– On average televisions or PC left on “standby” mode consume up to 20% of their full power.
– Every £75 of energy saved avoids the release of one tonne of carbon dioxide into the atmosphere.
– Using fluorescent lights can be a major factor in cutting greenhouse gas emissions. According to the Environmental Protection Agency, a new compact fluorescent bulb uses 75% less energy than a standard incandescent and lasts about 10 times as long.
– By just switching off lights in unoccupied areas, machines at break time or computers at night time will save you 100% of what you would have spent.
– Avoid using electric heaters or at least fit automatic controls for them. Fit timer switches to vending machines. Turn off conveyors etc during tea-breaks and any unwanted office equipment. Link ventilation fans to lighting and link conveyors to production plant.
– Energy efficient light bulbs are more expensive than standard bulbs. but will last up to 10 times longer, conserving significant energy. They are most effective when used for lights that are left switched on for long durations.
– For every 1oC of building temp reduced, gas bills will be reduced by 10%.
– With heating, use your common sense. Make sure that timer switches are correctly set, that thermostats are correctly positioned and set, radiators are not obstructed and windows are kept closed.
– Heavy curtains keep out draughts, particularly with a thick lining, that reach the floor or window sill and have a number of folds – don’t hang them in front of radiators though!
– Try placing foil behind radiators. Household foil will do, although it is possible to buy foil for this purpose from DIY stores.
– Apply 3R’s rules to your waste before disposing of it: Reduce, Re-Use, Recycle.
– Every tonne of glass recycled saves 1.2 tonnes of raw materials and the equivalent of 30 gallons of oil energy.
– The UK gets through around 12 billion cans every year – if placed end to end they would stretch to the moon and back.
– Recycling saves energy – recycled aluminium cans saves 95% energy required to extract natural resources and make a new one.
– Recycling helps conserve the environment – e.g. reduces the need to mine raw materials limiting the impacts of mineral extraction on landscape.
– Try not make a special trip for recycling! Perhaps you could visit recycling sites when visiting local shops etc.
– A tap that drips once every second can waste up to 4 litres of water per day. If the drips are breaking into a stream wastage is about 90 litres per day.
– Turning off tap when cleaning your teeth conserves water. Leaving it running can waste up to 4,000 litres per year.
– Taking a shower rather then a bath significantly reduces water usage.
– Think about how much cleaner and bleach is flushed down the loo – the chemicals do affect the watercourse.
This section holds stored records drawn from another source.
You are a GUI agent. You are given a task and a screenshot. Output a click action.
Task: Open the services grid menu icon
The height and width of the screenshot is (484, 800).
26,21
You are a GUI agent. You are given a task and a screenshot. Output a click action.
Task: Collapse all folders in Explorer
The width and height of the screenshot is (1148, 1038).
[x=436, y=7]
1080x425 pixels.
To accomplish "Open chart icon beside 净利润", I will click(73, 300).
Change to cleaning products that are environmentally friendly.
– The average washing machine uses 95 litres water per cycle. Using a full load uses less energy, water and costs less overall than washing half loads. The same can be applied to dish washers.
– Flushing the loo can use around 15 litres of water. Placing a brick in the cistern or using a hippo from the water company can lead to considerable savings.
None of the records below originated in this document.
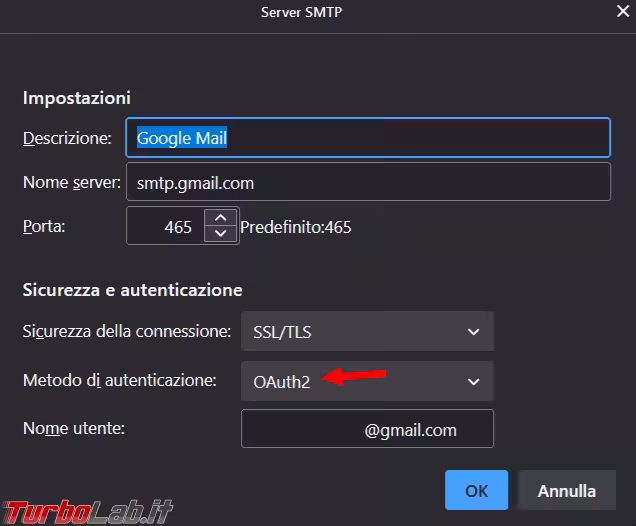
Task: Click the "Porta:" label
Action: 43,227
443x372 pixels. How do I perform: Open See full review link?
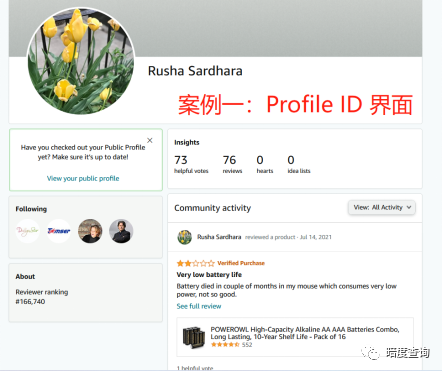tap(199, 306)
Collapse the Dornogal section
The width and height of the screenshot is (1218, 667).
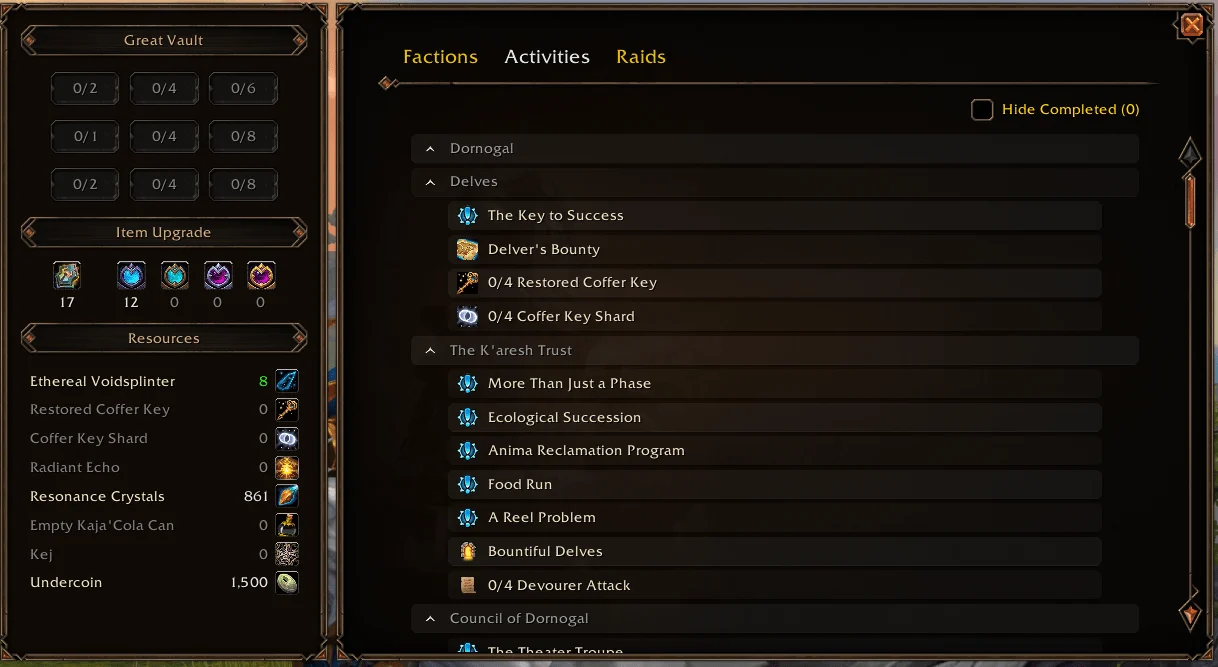pos(430,149)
– Think of ways that you could effectively use ‘grey water’, from cooking or fish tanks for example. This can often be used for watering plants and in the garden.
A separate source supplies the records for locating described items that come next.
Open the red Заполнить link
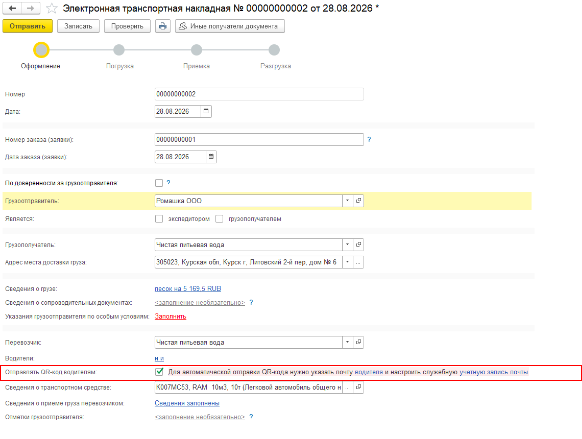This screenshot has height=439, width=582. coord(170,317)
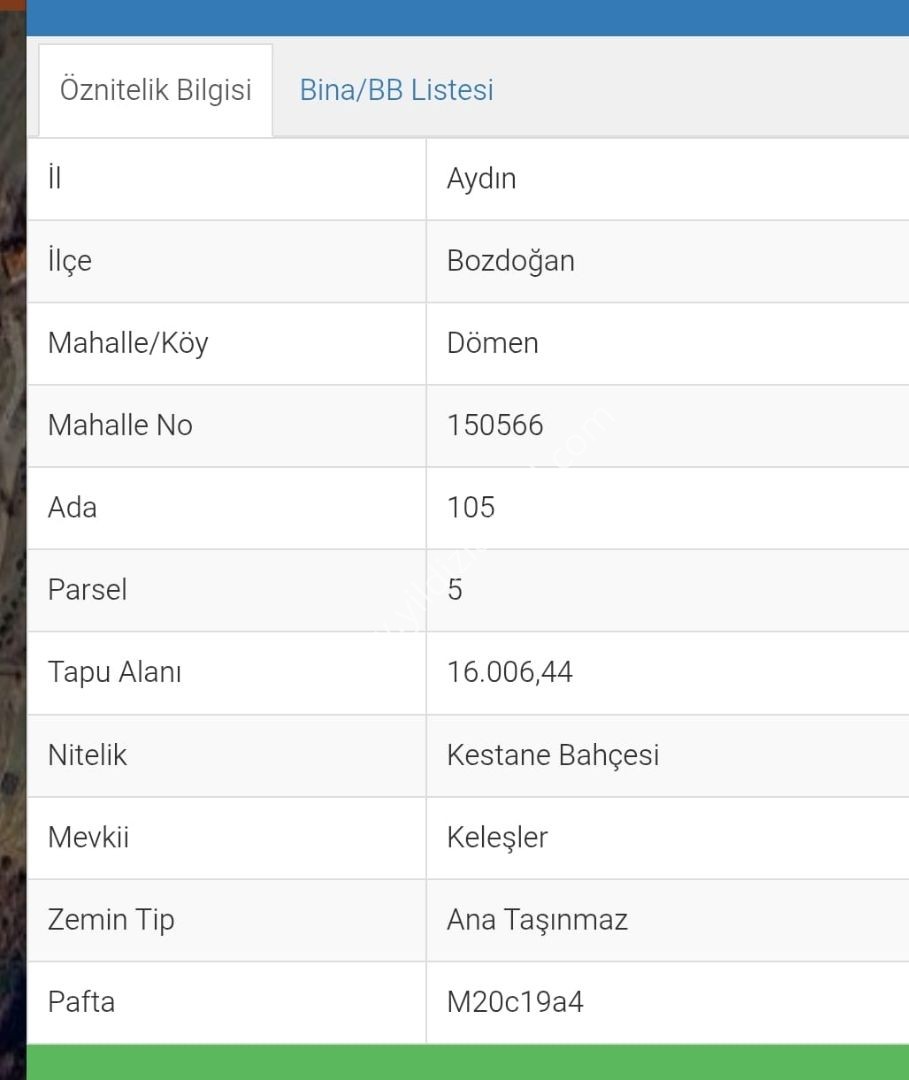Click the map strip left of panel
The image size is (909, 1080).
[x=12, y=540]
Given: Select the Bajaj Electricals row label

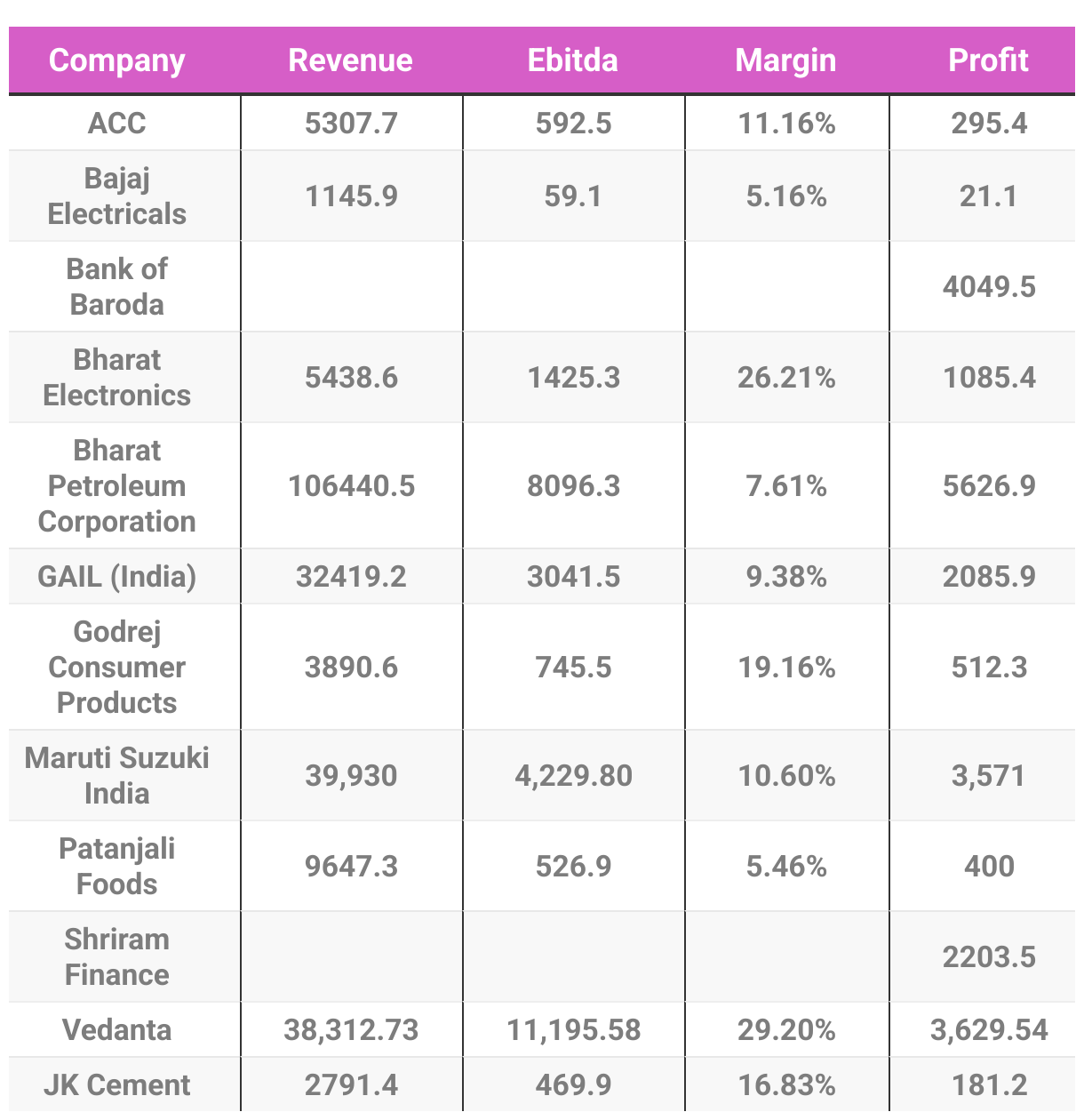Looking at the screenshot, I should pyautogui.click(x=117, y=196).
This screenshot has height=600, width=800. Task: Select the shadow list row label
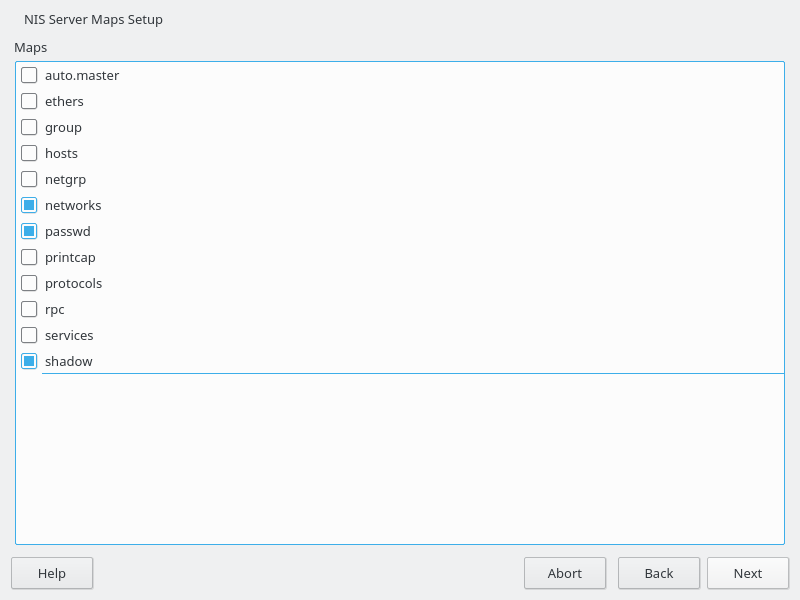[69, 361]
– Only heat the amount of water you need.
– Use boiled water immediately rather than leaving it a while and then re-boiling.
– Put well-fitting lids on pans.
– Keep heat on base of saucepan, do not let flames lick the sides of the pan.
– Consider using public transport, walking, or cycling for your journey if it is practical to do so.
– Turn off car engines if in a traffic jam or stationary for more than 2 minutes.
– Keep the car engine properly tuned – this saves petrol and decreases emissions, through ensuring maximum efficiency.
– Ensure tyres are correctly Inflated.
– Don’t drive too fast – exhaust emissions rise dramatically in cars travelling over 55 mph.
– Car share if possible and only undertake necessary journeys.
– Plan your shopping, as much surplus food is thrown away – do you really need everything you buy?
– Avoid buying products which are over-packaged.
– Reduce unwanted junk mail – join the Mailing Preference Service.
– Take your own re-usable bag with you to the supermarket.
– Try to use returnable or reusable containers.
– Buy goods in refillable containers e.g. washing powders etc.
– Avoid disposable goods where not necessary e.g. disposable razors.
– Can it be repaired? Think before you bin!
– Donate rather than dump e.g. through jumble sales or charity shops.